悔しい2回戦敗退から一夜、日比野がダブルスで好発進 [USオープンDAY5]

「USオープン」(アメリカ・ニューヨーク/本戦8月28日~9月10日/ハードコート)は第5日、日本勢はダブルスのみの登場。第16シードの日比野菜緒(LuLuLun)/アリシア・ロソルスカ(ポーランド)は、カテリナ・ボンダレンコ(ウクライナ)/リャン・チェン(中国)に6-4 6-2で快勝し、グランドスラムでは2大会ぶりに2回戦へ駒を進めた。

しかし、19歳の大坂なおみ(日清食品)と37歳のフランチェスカ・スキアボーネ(イタリア)の年の差ペアはワイルドカード(主催者推薦)のジュリア・ボーズラップ/ニコール・ギブズ(ともにアメリカ)に3-6 2-6で敗れた。大坂は3回戦以降のシングルスに専念する。

杉田祐一(三菱電機)/トーマス・ファビアーノ(イタリア)はアレッサンドロ・ジャンネッシ(イタリア)/フロリアン・マイヤー(ドイツ)に4-6、2-6で敗れた。

◇ ◇ ◇
前日の悔しさがまだ残る日比野が、ダブルスで好スタートを切った。1回戦の相手ペアの一人は、2008年の全豪オープンのダブルス・タイトルも持つボンダレンコという強敵だったが、今回初めてペアを組むリャンがパートナーとなれば、昨年から頻繁に組んでいる日比野/ロドルスカのダブルス力がまさっていた。
立ち上がりのボンダレンコのサービスをブレークし、自分たちのサービスは一度もブレークポイントを握られることなくそのリードを守って6-4でセットを先取。第2セットは第3ゲームでボンダレンコが3つもダブルフォールトをおかし、日比野/ロソルスカがブレークに成功した。すぐにロソルスカのサービスゲームでブレークバックを許したが、そこから4ゲームを連取した。
「私が後ろでパートナーが前のときはしっかりポイントパターンがある」と日比野。逆に言えば、ロソルスカのサービスゲームでの展開に課題が残るということで、リターンゲームに関しても「もっともっとできると思っていた。これでベストじゃないので、満足はしていない」と振り返った。

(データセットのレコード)
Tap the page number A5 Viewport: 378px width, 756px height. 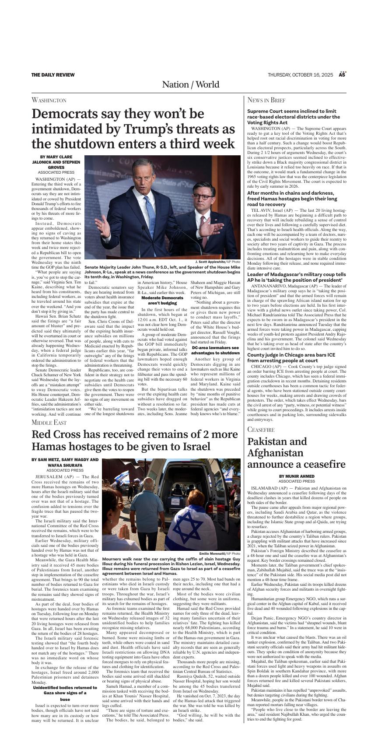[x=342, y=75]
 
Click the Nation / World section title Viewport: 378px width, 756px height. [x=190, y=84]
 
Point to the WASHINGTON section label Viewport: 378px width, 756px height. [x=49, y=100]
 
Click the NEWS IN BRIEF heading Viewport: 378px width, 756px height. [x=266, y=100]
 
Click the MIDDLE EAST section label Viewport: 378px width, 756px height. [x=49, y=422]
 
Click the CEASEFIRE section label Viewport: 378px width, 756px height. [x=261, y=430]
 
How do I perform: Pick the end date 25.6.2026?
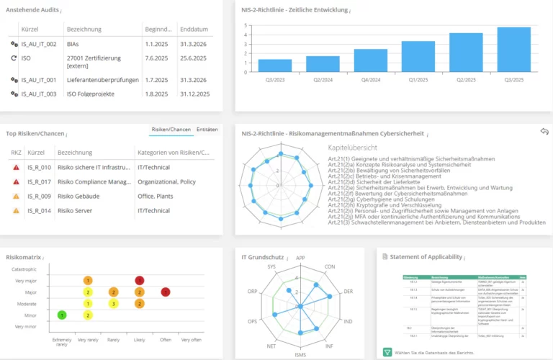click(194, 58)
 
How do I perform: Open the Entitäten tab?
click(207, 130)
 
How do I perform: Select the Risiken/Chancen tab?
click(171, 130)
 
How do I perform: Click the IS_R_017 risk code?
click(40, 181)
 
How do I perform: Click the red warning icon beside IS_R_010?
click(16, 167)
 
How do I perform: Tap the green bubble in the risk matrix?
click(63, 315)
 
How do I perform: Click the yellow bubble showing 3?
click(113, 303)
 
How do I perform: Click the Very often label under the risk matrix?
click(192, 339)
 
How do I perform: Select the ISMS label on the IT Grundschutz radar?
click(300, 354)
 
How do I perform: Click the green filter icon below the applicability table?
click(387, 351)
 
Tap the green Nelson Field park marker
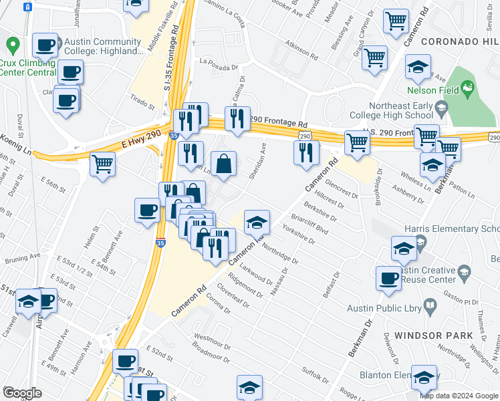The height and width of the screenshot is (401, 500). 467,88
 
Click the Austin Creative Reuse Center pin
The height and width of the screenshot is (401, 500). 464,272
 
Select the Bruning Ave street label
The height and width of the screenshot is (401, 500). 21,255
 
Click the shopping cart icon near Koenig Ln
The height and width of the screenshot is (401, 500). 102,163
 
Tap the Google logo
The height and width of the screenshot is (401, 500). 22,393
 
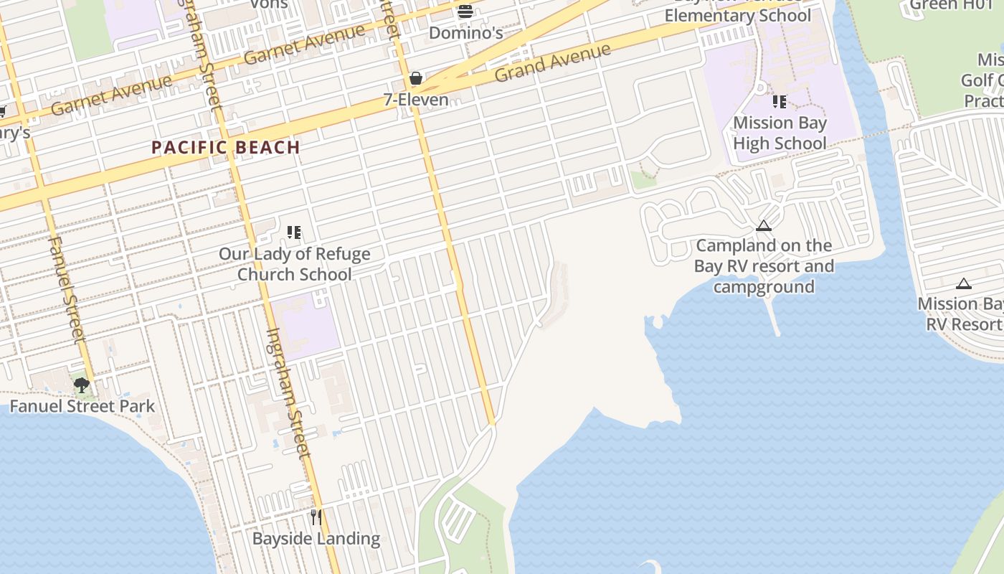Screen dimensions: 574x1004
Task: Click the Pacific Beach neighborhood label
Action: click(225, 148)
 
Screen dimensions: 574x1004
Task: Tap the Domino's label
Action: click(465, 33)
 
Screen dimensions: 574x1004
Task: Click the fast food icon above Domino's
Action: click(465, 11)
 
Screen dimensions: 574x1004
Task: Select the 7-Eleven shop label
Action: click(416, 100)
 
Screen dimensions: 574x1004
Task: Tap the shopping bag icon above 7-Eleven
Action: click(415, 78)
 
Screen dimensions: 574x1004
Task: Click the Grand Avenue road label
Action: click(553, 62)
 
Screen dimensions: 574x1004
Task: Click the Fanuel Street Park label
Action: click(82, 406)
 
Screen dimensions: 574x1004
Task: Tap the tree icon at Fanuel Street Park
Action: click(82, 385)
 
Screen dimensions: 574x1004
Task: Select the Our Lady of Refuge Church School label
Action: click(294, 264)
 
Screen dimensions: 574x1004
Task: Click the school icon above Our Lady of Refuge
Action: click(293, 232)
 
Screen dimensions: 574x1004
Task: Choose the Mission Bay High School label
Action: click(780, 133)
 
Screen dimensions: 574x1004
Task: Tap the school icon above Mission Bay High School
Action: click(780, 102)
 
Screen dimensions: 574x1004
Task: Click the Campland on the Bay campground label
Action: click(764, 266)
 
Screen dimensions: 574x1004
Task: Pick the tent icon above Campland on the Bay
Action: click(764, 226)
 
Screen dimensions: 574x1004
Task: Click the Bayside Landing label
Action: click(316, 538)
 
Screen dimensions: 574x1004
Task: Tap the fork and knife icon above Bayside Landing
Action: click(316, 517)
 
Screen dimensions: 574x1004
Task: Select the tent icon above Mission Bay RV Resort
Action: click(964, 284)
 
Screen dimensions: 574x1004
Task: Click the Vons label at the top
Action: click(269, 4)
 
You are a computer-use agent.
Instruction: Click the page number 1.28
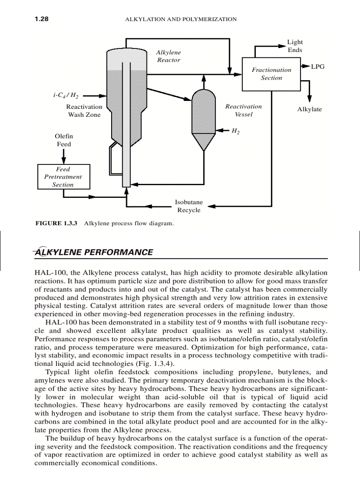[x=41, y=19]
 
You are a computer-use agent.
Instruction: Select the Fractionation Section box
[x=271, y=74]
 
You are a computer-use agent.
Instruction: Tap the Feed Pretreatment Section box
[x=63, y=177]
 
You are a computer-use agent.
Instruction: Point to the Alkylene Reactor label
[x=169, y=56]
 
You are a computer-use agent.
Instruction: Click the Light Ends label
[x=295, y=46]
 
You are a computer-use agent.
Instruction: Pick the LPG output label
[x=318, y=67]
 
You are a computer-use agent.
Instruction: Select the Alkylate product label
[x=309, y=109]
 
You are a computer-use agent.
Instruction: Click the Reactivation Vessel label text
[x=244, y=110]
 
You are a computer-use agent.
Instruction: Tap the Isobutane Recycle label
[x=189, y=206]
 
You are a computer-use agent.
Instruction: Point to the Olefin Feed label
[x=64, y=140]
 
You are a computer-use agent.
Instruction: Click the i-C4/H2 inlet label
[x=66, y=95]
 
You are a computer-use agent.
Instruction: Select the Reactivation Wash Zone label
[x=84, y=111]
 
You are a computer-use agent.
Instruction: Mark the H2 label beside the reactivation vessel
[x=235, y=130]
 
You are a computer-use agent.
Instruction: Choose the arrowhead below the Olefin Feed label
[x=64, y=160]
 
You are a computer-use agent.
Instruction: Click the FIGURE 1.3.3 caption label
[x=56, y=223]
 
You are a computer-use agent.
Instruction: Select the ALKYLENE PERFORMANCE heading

--

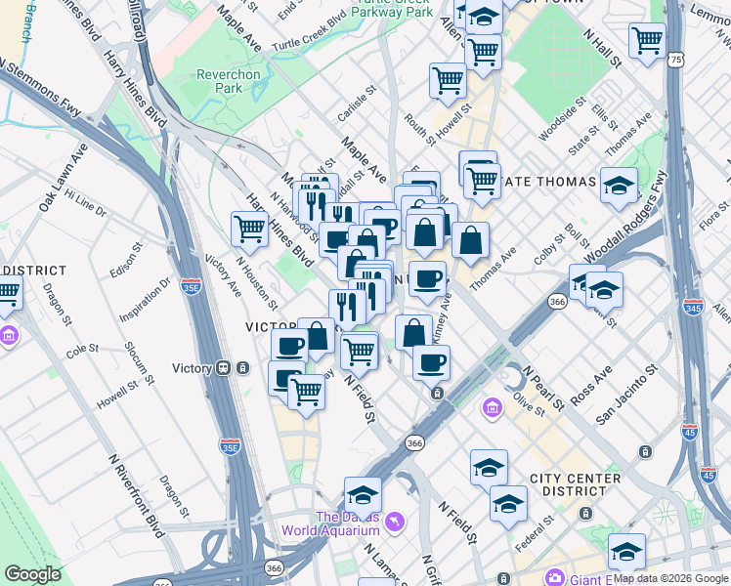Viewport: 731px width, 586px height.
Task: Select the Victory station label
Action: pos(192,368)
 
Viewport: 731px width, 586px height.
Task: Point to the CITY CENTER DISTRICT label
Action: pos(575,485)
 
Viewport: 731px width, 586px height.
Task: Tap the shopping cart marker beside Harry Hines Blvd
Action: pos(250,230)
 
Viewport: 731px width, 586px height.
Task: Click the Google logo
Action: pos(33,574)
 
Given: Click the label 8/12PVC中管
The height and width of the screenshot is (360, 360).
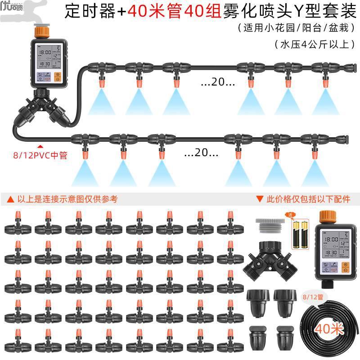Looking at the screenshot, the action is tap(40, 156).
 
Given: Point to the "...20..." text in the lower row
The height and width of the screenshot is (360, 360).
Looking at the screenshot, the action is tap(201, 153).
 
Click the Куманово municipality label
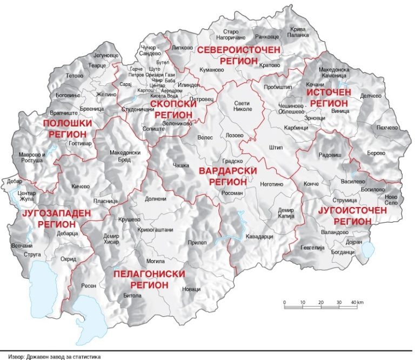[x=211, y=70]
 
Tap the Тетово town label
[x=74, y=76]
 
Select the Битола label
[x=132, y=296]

==

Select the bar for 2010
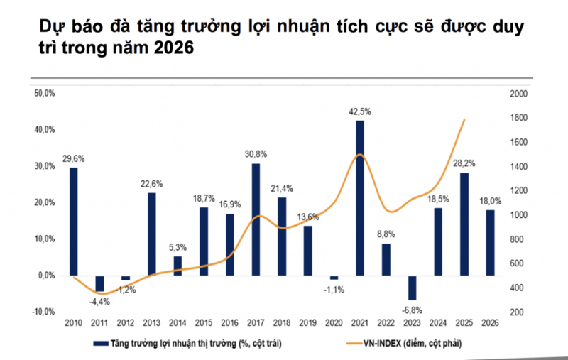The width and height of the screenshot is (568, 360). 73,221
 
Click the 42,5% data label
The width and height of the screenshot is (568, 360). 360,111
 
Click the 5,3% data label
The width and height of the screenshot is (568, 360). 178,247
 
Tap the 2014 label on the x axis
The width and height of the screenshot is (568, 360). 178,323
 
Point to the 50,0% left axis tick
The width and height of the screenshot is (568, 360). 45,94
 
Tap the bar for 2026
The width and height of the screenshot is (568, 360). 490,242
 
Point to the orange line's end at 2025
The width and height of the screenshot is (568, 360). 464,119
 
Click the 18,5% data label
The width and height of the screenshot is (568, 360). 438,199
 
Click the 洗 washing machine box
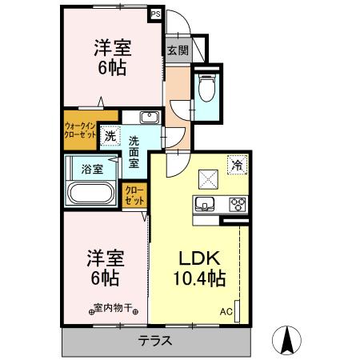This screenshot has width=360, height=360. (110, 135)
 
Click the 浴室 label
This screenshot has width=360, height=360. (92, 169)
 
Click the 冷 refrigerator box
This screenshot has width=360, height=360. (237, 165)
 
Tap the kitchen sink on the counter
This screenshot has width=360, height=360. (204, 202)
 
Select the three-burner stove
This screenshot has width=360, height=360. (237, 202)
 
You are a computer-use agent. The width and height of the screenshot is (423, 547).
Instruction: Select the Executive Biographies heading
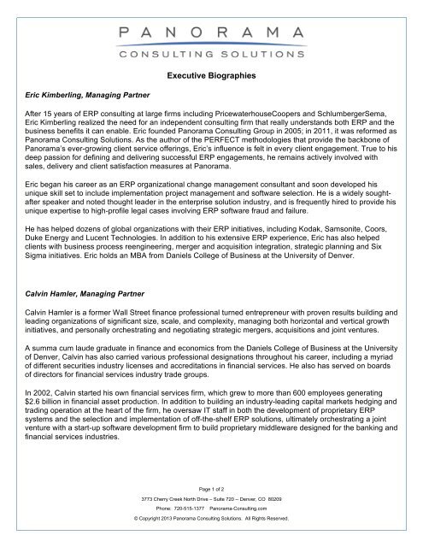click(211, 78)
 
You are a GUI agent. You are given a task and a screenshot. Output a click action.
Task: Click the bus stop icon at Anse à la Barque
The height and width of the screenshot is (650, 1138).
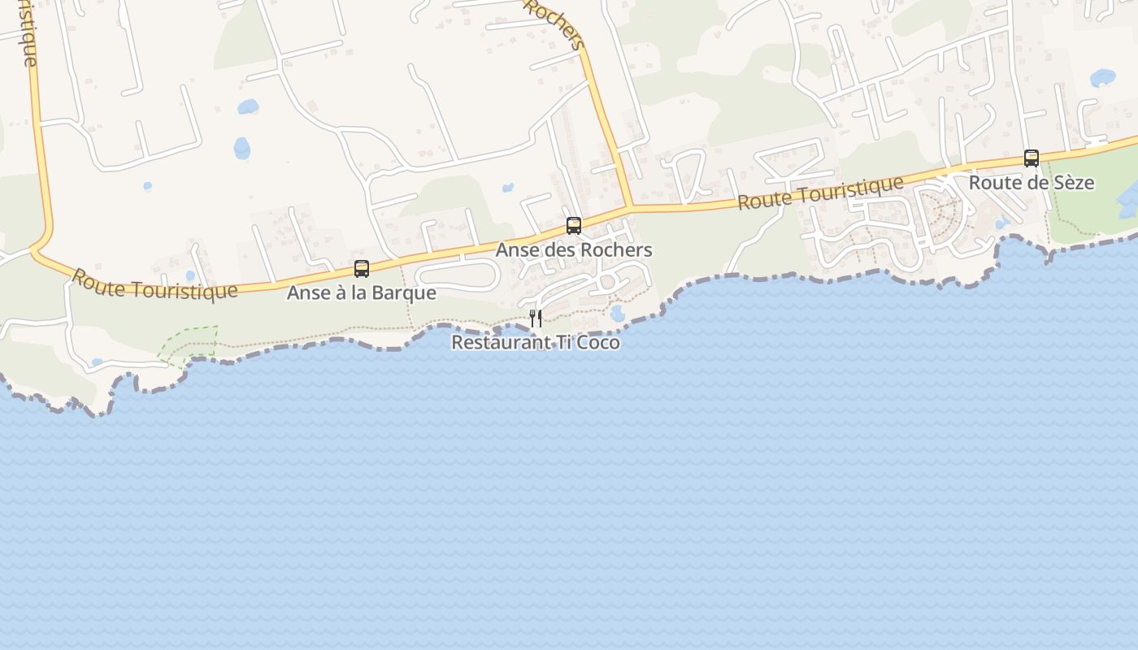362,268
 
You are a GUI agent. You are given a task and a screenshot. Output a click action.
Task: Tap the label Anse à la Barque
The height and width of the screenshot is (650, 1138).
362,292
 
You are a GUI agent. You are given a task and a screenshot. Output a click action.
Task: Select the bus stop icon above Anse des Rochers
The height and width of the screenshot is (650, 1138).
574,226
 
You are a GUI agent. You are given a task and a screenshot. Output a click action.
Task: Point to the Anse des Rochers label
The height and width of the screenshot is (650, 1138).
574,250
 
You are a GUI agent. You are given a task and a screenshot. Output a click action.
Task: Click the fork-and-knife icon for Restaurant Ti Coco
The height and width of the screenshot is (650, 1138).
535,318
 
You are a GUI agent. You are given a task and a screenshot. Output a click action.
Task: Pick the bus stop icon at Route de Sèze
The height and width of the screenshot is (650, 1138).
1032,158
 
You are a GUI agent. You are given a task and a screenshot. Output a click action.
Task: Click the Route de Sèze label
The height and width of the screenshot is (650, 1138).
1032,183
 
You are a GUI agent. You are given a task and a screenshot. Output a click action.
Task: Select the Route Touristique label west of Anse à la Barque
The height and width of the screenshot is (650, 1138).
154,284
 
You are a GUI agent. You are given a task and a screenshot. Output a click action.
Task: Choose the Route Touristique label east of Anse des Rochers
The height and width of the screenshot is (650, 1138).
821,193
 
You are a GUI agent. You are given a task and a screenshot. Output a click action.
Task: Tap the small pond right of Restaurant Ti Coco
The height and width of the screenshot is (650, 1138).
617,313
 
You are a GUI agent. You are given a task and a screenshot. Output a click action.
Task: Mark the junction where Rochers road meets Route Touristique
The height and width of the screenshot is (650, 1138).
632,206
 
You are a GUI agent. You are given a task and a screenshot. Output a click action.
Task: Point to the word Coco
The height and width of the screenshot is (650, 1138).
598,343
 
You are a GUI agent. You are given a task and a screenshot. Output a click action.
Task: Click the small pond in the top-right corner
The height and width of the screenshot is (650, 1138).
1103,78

## 課題 A:
USオープン第5日の記事のうち、「悔しい2回戦敗退から一夜、日比野がダブルスで好発進 [USオープンDAY5]」から「はしていない」と振り返った。」までの部分を一字一句変えずに抜き出しなさい。
## 課題 B:
USオープン第5日の記事で、選手名の後ろの括弧内に書かれている国名をすべて挙げなさい。
## 課題 C:
USオープン第5日の記事によると、第2セットの第3ゲームでボンダレンコはダブルフォールトをいくつおかしたか。

## 解答 A:
悔しい2回戦敗退から一夜、日比野がダブルスで好発進 [USオープンDAY5]

「USオープン」(アメリカ・ニューヨーク/本戦8月28日~9月10日/ハードコート)は第5日、日本勢はダブルスのみの登場。第16シードの日比野菜緒(LuLuLun)/アリシア・ロソルスカ(ポーランド)は、カテリナ・ボンダレンコ(ウクライナ)/リャン・チェン(中国)に6-4 6-2で快勝し、グランドスラムでは2大会ぶりに2回戦へ駒を進めた。

しかし、19歳の大坂なおみ(日清食品)と37歳のフランチェスカ・スキアボーネ(イタリア)の年の差ペアはワイルドカード(主催者推薦)のジュリア・ボーズラップ/ニコール・ギブズ(ともにアメリカ)に3-6 2-6で敗れた。大坂は3回戦以降のシングルスに専念する。

杉田祐一(三菱電機)/トーマス・ファビアーノ(イタリア)はアレッサンドロ・ジャンネッシ(イタリア)/フロリアン・マイヤー(ドイツ)に4-6、2-6で敗れた。

◇ ◇ ◇
前日の悔しさがまだ残る日比野が、ダブルスで好スタートを切った。1回戦の相手ペアの一人は、2008年の全豪オープンのダブルス・タイトルも持つボンダレンコという強敵だったが、今回初めてペアを組むリャンがパートナーとなれば、昨年から頻繁に組んでいる日比野/ロドルスカのダブルス力がまさっていた。
立ち上がりのボンダレンコのサービスをブレークし、自分たちのサービスは一度もブレークポイントを握られることなくそのリードを守って6-4でセットを先取。第2セットは第3ゲームでボンダレンコが3つもダブルフォールトをおかし、日比野/ロソルスカがブレークに成功した。すぐにロソルスカのサービスゲームでブレークバックを許したが、そこから4ゲームを連取した。
「私が後ろでパートナーが前のときはしっかりポイントパターンがある」と日比野。逆に言えば、ロソルスカのサービスゲームでの展開に課題が残るということで、リターンゲームに関しても「もっともっとできると思っていた。これでベストじゃないので、満足はしていない」と振り返った。

## 解答 B:
ポーランド、ウクライナ、中国、イタリア、アメリカ、ドイツ

## 解答 C:
3つ